Publication information
- Publisher: The Library of American Comics
- Format: Hardcover
- Genre: Funny animals Adventure Fairy tale Adaptation
- Publication date: November 2016
- No. of issues: 3 published of 4 planned
- Main character(s): various

Creative team
- Written by: Frank A. Reilly, Floyd Gottfredson
- Penciller(s): Manuel Gonzales, Jesse Marsh, Julius Svendsen, Floyd Gottfredson, Ken Hultgren, Joseph H. Hale, John Ushler, Bill Wright
- Inker(s): Dick Moores
- Editor(s): Dean Mullaney

= Walt Disney's Treasury of Classic Tales (hardcover book collection) =

Walt Disney's Treasury of Classic Tales is a series of hardcover books that collects the Sunday comic strips of Walt Disney's Treasury of Classic Tales, an umbrella title for comic strips which were drawn by several different Disney artists during the period of the early 1950s to the mid-1980s. The Treasury of Classic Tales comic strips were used by Walt Disney Studios to introduce current movie characters into comic adaptations for the public. The books are being published by IDW Publishing's imprint, The Library of American Comics. The first book of the series was released in November 2016.

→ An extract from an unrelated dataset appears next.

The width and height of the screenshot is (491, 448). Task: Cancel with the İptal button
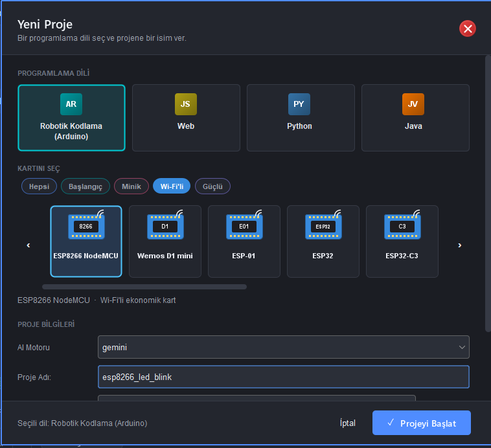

In April 2018, it was announced that, due to the sales goal of the series not being met, the third volume may be the last one to be published.

==Format==

The hardcover books have a sewn binding, a sewn linen ribbon bookmark, and a dust jacket. They measure 12 × 8.5 inches or 305 × 216 mm.

They are printed in full colour, as were the original comic strip publications. Each volume of the series has approximately 230 pages, some of which contain supplementary materials. Every book has an introduction written by the animation historian Michael Barrier. Background information on each featured comic story is consistently presented before each comic strip. All are prefaced with an introduction which includes comparisons between the movie and comic strip adaptation, trivia about the movie, and Walt Disney's motivation and biographical touchstones.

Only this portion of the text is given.